Signe(s) particulier(s) :
– adapté du best-seller d’Heinz Strunk, "Der Goldene Handschuh", publié en 2016, lequel relate le portrait du tueur en série allemand Fritz Honka qui a, entre 1971 et 1974, tué au moins quatre prostituées âgées du Reeperbahn à Hambourg, lequel conservait les corps dans son appartement (qu’il aspergea avec de l’eau de Cologne pour diluer les odeurs pestilentielles), tandis qu’il furent découverts par les autorités lors d’un incendie en 1975 ;
– sélectionné en Compétition officielle à la Berlinale 2019.
Résumé : Hambourg, années 70. Au premier abord, Fritz Honka, n’est qu’un pitoyable loser. Cet homme à la gueule cassée traîne la nuit dans un bar miteux de son quartier, le "Gant d’Or" ("Golden Glove"), à la recherche de femmes seules. Les habitués ne soupçonnent pas que Honka, en apparence inoffensif, est un véritable monstre.
La critique de Julien
Au rayon des films de psychopathes, le dernier-né du réalisateur allemand Fatih Akin fait une entrée fracassante. Et s’il avait été réalisé par un certain Lars von Trier, alors il aurait sans doute bien plus fait parler de lui. N’en déplaise, "Der Goldene Handschuh" est d’une brutalité putride sans nom.
Début de l’année dernière, Fatih Akin revenait avec "In the Fade", dans lequel le personnage de Diane Kruger prenait sa vengeance sur le meurtre de son fils et de son mari dans un attentat à la bombe commis par un groupe de néo-nazis, et inspiré d’une histoire vraie. Ce rôle avait notamment permis à l’actrice de remporter le Prix d’interprétation féminine au Festival de Cannes quelques mois plus tôt, et premier de sa carrière, tandis que le film avait notamment été primé du Golden Globe du Meilleur film en langue étrangère. Alors qu’il manquait de profondeur et de cohérence scénaristique, son film avait au moins le mérite de dé-stigmatiser l’image (physique) du terrorisme telle qu’on la concevait, tout comme de proposer un rôle féminin extrêmement fort. Et le cinéaste prouve avec son nouveau film son immense talent à présenter des personnages qui ne laissent pas indifférents. Dans "The Golden Glove", le méconnu acteur allemand de théâtre et de cinéma Jonas Dassler campe les traits du tueur en série Fritz Honka, lequel a massacré, entre 1970 et 1975, au moins quatre prostituées à Hambourg, tout en conservant les corps dans son appartement.

_DONNÉES FOURNIES_.
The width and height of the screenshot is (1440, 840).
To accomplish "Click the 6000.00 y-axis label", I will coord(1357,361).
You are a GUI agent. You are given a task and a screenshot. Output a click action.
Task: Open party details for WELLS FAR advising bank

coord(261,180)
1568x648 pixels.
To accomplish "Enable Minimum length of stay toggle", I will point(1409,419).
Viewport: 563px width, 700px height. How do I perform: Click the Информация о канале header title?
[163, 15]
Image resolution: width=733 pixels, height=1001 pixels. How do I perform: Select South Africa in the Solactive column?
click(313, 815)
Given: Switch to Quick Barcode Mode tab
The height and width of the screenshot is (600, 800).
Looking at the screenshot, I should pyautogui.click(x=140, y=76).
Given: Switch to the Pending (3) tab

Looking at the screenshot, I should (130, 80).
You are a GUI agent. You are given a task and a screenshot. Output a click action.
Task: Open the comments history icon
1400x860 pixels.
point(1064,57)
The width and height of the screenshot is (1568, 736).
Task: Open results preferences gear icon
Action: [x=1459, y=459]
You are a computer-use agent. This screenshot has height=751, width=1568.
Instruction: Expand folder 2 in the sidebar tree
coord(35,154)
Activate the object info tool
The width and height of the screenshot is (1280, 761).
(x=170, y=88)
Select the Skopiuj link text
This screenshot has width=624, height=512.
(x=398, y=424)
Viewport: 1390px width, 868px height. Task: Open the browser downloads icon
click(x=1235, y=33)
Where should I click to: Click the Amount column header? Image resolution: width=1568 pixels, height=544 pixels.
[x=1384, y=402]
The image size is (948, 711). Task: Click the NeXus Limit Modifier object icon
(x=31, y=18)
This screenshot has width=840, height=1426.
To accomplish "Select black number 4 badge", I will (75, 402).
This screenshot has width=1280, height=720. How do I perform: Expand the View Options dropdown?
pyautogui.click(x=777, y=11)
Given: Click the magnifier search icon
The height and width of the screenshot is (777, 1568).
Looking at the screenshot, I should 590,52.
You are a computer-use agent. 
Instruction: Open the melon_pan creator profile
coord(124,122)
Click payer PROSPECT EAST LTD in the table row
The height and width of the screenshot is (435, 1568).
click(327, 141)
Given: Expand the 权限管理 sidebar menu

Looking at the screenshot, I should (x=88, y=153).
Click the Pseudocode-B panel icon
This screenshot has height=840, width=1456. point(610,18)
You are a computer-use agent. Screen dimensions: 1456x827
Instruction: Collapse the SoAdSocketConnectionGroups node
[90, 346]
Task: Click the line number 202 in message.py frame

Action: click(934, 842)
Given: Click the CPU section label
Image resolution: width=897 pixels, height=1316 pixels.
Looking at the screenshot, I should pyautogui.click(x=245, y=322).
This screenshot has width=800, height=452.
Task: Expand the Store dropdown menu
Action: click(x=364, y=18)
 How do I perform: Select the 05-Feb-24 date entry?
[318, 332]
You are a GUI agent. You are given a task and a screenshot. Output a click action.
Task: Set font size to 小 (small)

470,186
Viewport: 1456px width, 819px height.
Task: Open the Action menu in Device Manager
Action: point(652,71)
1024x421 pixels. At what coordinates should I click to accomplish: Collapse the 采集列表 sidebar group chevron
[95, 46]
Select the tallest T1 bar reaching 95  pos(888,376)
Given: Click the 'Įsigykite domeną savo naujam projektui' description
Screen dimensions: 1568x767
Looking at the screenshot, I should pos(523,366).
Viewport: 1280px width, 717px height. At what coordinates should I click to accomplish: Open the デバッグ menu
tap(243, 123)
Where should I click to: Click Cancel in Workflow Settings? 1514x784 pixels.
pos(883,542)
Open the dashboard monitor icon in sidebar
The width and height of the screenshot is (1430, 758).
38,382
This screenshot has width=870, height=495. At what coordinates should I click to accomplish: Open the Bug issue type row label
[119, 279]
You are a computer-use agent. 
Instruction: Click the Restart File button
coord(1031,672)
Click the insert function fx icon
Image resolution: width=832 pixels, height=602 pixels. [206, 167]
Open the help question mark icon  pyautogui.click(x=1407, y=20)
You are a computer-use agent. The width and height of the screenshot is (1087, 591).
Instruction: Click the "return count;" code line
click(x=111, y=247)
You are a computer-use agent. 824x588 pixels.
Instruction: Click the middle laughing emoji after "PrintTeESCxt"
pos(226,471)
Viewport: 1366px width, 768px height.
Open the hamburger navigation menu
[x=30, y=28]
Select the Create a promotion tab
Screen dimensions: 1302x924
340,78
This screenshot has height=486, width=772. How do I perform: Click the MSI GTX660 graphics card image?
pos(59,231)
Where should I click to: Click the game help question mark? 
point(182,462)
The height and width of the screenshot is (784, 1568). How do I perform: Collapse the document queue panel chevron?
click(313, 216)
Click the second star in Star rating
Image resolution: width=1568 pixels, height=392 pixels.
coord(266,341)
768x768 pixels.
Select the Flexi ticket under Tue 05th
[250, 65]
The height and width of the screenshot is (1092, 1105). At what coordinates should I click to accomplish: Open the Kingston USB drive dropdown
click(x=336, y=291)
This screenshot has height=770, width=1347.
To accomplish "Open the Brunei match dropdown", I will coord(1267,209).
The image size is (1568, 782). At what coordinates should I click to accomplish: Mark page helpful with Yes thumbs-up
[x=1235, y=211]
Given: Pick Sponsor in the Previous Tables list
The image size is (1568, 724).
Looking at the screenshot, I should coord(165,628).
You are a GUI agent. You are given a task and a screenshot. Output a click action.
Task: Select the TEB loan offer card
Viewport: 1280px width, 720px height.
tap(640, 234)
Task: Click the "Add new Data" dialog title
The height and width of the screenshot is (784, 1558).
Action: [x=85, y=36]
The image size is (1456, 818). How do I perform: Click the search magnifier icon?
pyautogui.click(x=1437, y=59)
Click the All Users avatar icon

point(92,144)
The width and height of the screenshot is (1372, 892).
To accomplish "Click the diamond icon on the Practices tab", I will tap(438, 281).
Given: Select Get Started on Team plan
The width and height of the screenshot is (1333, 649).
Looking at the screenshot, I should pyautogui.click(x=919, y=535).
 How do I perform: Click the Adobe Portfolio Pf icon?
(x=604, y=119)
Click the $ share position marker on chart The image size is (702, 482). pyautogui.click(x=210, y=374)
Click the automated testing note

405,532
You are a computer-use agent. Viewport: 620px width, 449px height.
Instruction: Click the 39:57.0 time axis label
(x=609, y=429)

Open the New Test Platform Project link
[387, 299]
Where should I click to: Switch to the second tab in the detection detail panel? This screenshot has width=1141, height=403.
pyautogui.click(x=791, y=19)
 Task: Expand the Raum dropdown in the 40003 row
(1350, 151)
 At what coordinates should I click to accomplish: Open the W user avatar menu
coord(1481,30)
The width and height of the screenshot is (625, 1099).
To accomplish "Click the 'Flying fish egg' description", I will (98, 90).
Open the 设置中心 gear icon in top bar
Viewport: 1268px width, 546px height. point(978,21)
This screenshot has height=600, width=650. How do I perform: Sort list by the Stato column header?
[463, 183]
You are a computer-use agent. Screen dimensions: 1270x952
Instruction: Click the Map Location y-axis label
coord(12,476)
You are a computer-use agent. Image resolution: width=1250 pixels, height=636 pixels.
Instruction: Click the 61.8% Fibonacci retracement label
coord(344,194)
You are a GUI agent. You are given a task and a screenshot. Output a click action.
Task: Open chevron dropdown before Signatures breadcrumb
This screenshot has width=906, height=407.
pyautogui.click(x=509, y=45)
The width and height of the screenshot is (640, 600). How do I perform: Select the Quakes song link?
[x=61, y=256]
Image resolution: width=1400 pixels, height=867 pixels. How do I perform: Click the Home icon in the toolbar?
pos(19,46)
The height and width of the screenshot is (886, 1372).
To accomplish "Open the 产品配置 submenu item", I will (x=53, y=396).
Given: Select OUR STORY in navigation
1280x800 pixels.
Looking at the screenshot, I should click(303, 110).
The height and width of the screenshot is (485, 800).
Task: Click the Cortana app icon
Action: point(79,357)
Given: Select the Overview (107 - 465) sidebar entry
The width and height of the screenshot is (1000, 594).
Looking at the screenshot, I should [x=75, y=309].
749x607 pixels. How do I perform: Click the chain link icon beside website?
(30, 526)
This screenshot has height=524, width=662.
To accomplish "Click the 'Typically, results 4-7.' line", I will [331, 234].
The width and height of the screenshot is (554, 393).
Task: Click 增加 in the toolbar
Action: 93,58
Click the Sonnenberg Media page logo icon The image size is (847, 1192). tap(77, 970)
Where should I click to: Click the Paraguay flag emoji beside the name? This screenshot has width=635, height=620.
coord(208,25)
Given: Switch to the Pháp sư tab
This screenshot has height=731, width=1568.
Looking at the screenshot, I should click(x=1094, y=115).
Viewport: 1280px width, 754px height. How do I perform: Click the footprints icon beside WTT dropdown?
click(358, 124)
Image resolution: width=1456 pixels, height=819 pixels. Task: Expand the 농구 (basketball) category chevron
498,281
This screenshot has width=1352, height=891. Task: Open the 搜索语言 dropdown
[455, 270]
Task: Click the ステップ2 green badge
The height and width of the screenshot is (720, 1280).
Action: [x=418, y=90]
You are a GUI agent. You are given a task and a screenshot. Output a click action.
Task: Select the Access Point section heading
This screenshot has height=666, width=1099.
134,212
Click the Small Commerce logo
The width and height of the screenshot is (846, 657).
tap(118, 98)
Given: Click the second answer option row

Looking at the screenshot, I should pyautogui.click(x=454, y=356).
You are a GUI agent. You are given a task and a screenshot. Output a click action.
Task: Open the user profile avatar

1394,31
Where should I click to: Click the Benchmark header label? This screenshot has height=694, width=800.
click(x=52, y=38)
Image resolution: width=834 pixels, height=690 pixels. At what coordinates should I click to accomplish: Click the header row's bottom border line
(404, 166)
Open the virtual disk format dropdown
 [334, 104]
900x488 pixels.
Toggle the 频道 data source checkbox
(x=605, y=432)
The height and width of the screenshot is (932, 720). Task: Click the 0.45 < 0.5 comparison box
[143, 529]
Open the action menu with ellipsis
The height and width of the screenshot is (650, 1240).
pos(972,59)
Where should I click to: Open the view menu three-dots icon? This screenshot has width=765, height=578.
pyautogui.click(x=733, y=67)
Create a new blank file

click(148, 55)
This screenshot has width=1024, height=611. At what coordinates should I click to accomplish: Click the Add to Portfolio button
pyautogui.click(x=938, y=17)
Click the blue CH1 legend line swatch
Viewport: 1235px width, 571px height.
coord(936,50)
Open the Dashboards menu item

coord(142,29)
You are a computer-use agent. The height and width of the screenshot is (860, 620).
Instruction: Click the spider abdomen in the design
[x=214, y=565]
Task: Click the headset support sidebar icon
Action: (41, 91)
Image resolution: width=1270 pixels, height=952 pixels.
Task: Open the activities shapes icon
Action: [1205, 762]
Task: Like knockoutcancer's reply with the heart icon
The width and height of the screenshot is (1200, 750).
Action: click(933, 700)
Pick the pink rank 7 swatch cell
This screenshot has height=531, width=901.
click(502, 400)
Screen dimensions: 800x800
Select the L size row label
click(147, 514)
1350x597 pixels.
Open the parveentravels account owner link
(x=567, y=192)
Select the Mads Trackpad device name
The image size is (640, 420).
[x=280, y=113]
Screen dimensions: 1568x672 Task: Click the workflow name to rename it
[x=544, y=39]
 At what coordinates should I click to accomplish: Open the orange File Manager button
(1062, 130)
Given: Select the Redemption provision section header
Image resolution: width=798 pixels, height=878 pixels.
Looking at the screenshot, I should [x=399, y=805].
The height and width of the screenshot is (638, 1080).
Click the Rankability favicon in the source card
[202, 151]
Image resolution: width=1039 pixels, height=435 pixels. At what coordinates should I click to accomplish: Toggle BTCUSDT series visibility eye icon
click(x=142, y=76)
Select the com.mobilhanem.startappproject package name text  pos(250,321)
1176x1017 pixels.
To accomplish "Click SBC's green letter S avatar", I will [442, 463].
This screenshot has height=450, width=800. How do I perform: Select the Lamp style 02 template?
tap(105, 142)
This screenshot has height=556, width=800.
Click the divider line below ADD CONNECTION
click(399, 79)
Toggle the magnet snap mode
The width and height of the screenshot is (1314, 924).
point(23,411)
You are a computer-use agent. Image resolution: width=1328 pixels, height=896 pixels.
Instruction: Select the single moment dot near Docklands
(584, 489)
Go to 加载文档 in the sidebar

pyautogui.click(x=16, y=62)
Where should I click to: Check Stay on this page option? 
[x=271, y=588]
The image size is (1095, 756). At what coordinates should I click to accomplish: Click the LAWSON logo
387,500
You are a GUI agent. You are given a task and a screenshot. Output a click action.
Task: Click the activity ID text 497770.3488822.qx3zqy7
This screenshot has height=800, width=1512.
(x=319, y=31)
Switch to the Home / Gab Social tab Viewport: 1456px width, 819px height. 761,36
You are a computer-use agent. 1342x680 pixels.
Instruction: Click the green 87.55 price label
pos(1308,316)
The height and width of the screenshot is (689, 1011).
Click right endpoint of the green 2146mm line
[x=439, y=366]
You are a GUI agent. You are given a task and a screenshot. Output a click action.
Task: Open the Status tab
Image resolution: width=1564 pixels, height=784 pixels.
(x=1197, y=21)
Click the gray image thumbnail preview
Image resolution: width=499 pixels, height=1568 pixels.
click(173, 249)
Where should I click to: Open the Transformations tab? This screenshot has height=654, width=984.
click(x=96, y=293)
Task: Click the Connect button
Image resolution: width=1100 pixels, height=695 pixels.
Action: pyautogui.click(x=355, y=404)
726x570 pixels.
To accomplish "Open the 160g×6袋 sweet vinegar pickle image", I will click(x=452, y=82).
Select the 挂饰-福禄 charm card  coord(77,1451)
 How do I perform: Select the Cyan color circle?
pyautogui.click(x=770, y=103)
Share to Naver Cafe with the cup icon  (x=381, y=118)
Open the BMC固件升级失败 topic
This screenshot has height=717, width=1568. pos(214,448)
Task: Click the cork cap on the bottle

_À FAIRE_. Veuillez transcrire fidèlement le passage du texte fourni commençant par « Résumé : Hambourg, années » et se terminant par « un véritable monstre. ». Les données forment un ensemble distinct du texte fourni.

_SOLUTION PROPOSÉE_.
Résumé : Hambourg, années 70. Au premier abord, Fritz Honka, n’est qu’un pitoyable loser. Cet homme à la gueule cassée traîne la nuit dans un bar miteux de son quartier, le "Gant d’Or" ("Golden Glove"), à la recherche de femmes seules. Les habitués ne soupçonnent pas que Honka, en apparence inoffensif, est un véritable monstre.